■ **ASSIGNED TASK**
In the records below, some lines hold the word "pixels". Copy each of those lines.

■ **RECORDS**
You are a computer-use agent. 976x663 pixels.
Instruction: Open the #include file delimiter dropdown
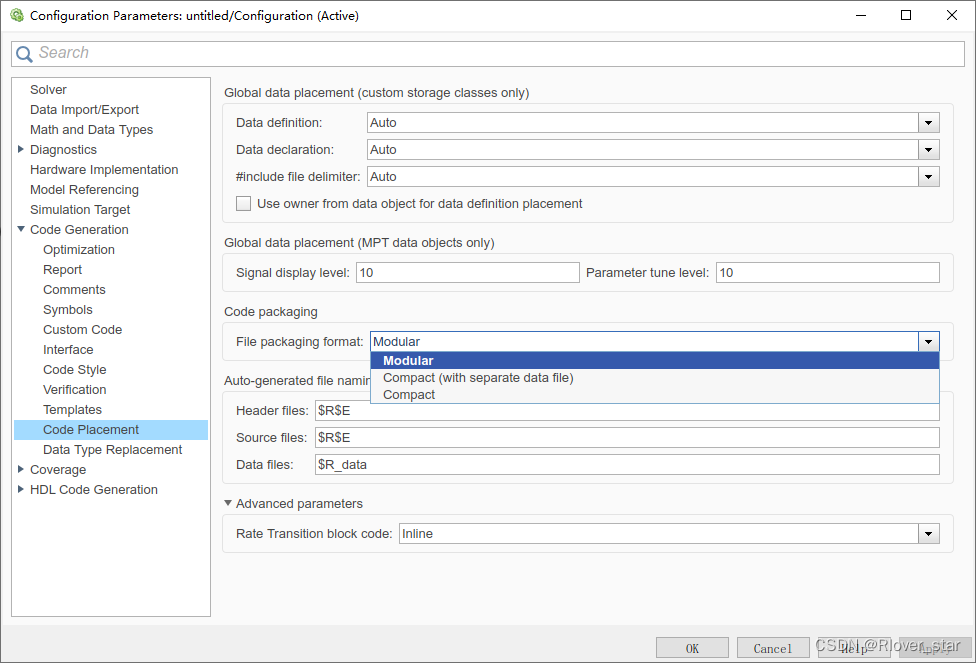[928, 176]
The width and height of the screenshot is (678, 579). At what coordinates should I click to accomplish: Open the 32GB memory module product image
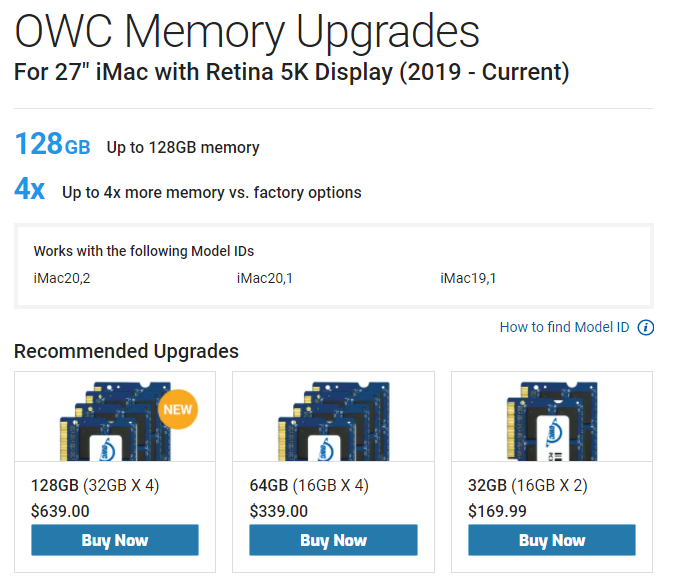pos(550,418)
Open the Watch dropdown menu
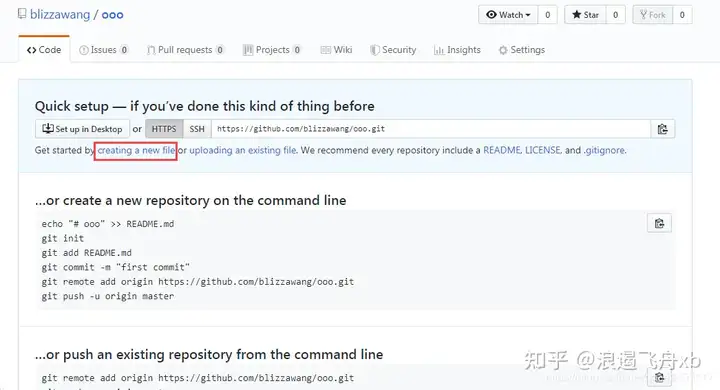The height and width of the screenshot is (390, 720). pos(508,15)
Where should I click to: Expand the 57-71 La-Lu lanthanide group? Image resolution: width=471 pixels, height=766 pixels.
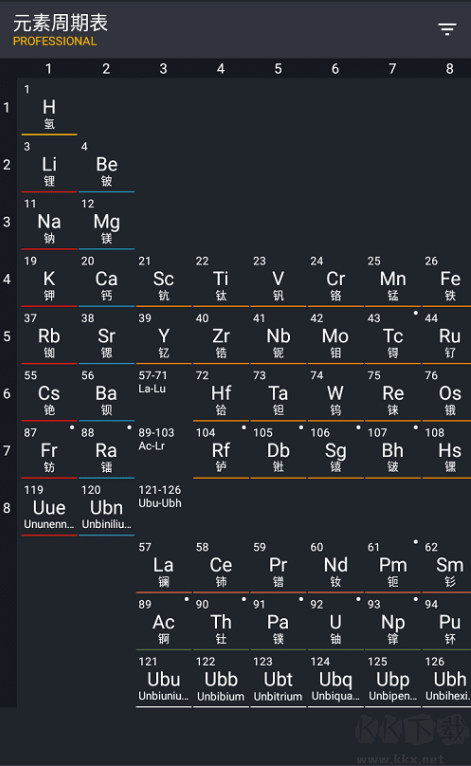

■ **WRITTEN SOLUTION**
You are a computer-use agent. 976x663 pixels.
Where should I click to: Expand the 57-71 La-Lu lanthanide group? Image resolution: width=471 pixels, height=766 pixels.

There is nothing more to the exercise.